How can I perform a GET request without downloading the content?
Asked Answered
N

3

28

I am working on a link checker, in general I can perform HEAD requests, however some sites seem to disable this verb, so on failure I need to also perform a GET request (to double check the link is really dead)

I use the following code as my link tester:

public class ValidateResult
{
  public HttpStatusCode? StatusCode { get; set; }
  public Uri RedirectResult { get; set; }
  public WebExceptionStatus? WebExceptionStatus { get; set; }
}


public ValidateResult Validate(Uri uri, bool useHeadMethod = true, 
            bool enableKeepAlive = false, int timeoutSeconds = 30)
{
  ValidateResult result = new ValidateResult();

  HttpWebRequest request = WebRequest.Create(uri) as HttpWebRequest;
  if (useHeadMethod)
  {
    request.Method = "HEAD";
  }
  else
  {
    request.Method = "GET";
  }

  // always compress, if you get back a 404 from a HEAD it can be quite big.
  request.AutomaticDecompression = DecompressionMethods.GZip;
  request.AllowAutoRedirect = false;
  request.UserAgent = UserAgentString;
  request.Timeout = timeoutSeconds * 1000;
  request.KeepAlive = enableKeepAlive;

  HttpWebResponse response = null;
  try
  {
    response = request.GetResponse() as HttpWebResponse;

    result.StatusCode = response.StatusCode;
    if (response.StatusCode == HttpStatusCode.Redirect ||
      response.StatusCode == HttpStatusCode.MovedPermanently ||
      response.StatusCode == HttpStatusCode.SeeOther)
    {
      try
      {
        Uri targetUri = new Uri(Uri, response.Headers["Location"]);
        var scheme = targetUri.Scheme.ToLower();
        if (scheme == "http" || scheme == "https")
        {
          result.RedirectResult = targetUri;
        }
        else
        {
          // this little gem was born out of http://tinyurl.com/18r 
          // redirecting to about:blank
          result.StatusCode = HttpStatusCode.SwitchingProtocols;
          result.WebExceptionStatus = null;
        }
      }
      catch (UriFormatException)
      {
        // another gem... people sometimes redirect to http://nonsense:port/yay
        result.StatusCode = HttpStatusCode.SwitchingProtocols;
        result.WebExceptionStatus = WebExceptionStatus.NameResolutionFailure;
      }

    }
  }
  catch (WebException ex)
  {
    result.WebExceptionStatus = ex.Status;
    response = ex.Response as HttpWebResponse;
    if (response != null)
    {
      result.StatusCode = response.StatusCode;
    }
  }
  finally
  {
    if (response != null)
    {
      response.Close();
    }
  }

  return result;
}

This all works fine and dandy. Except that when I perform a GET request, the entire payload gets downloaded (I watched this in wireshark).

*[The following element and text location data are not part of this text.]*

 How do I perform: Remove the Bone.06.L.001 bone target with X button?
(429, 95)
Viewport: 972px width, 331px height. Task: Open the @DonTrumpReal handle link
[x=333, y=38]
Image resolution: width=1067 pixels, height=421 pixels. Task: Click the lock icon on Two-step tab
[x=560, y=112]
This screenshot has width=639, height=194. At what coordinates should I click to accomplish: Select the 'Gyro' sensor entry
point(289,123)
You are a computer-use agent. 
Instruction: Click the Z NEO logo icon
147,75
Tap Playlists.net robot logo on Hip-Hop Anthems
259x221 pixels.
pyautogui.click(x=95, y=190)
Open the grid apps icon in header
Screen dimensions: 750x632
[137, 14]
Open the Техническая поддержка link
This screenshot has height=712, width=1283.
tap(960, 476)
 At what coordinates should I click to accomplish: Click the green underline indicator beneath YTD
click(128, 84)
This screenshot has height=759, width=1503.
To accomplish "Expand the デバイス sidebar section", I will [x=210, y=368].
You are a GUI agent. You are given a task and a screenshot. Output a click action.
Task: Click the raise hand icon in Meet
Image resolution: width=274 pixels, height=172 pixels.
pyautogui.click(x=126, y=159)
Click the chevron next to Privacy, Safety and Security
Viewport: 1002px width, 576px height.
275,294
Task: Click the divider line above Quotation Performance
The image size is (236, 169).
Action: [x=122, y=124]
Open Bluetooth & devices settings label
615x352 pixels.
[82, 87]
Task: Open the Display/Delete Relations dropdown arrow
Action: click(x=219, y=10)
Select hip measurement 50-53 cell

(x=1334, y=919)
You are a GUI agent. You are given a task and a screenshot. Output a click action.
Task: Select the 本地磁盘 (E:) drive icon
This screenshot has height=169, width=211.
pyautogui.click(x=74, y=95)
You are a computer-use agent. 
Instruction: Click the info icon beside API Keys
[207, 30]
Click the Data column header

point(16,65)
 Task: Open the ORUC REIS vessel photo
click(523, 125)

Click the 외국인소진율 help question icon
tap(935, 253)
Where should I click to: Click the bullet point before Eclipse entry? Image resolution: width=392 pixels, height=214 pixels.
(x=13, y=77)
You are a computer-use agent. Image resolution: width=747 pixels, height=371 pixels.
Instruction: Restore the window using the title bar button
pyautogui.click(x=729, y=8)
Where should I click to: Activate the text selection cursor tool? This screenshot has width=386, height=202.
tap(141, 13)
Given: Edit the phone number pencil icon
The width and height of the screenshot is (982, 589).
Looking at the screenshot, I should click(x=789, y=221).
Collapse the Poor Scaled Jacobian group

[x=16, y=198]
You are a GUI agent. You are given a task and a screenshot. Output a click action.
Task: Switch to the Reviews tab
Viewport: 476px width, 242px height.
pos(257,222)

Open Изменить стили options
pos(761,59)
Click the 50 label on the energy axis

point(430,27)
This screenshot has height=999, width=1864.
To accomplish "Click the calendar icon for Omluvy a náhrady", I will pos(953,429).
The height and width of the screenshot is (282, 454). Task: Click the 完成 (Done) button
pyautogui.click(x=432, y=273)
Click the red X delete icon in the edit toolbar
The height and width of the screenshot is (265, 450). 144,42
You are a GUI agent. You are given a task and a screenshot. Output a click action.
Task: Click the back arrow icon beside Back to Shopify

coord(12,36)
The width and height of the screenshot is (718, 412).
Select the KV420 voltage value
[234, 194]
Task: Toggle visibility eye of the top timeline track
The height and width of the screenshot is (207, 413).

Is there any way to configure the underlying ServicePoint or the HttpWebRequest not to buffer or eager load the response body at all?

(If I were hand coding this I would set the TCP receive window really low, and then only grab enough packets to get the Headers, stop acking TCP packets as soon as I have enough info.)

for those wondering what this is meant to achieve, I do not want to download a 40k 404 when I get a 404, doing this a few hundred thousand times is expensive on the network

Nitrification answered 25/5, 2012 at 3:24 Comment(4)
note, even though hand coding the HTTP version is fairly simple, the HTTPS one scares me a bit. (perhaps there is an OS library that does this already?)Nitrification
Try a partial download. It is posible to Download just a range with the range http header.Schistosome
@Schistosome Content-Range may be ok for HTTP 1.1 servers that have the content, but if you get a 404 it would still be sent back completelyNitrification
I sympathise with you as I wrote a link-checker and faced the same problem. Certain well known domains, such as Wikipedia and IMDB, inexplicably disallow HEAD requests. Never found an adequate solution, I'm afraid!Prevision
B
10

When you do a GET, the server will start sending data from the start of the file to the end. Unless you interrupt it. Granted, at 10 Mb/sec, that's going to be a megabyte per second so if the file is small you'll get the whole thing. You can minimize the amount you actually download in a couple of ways.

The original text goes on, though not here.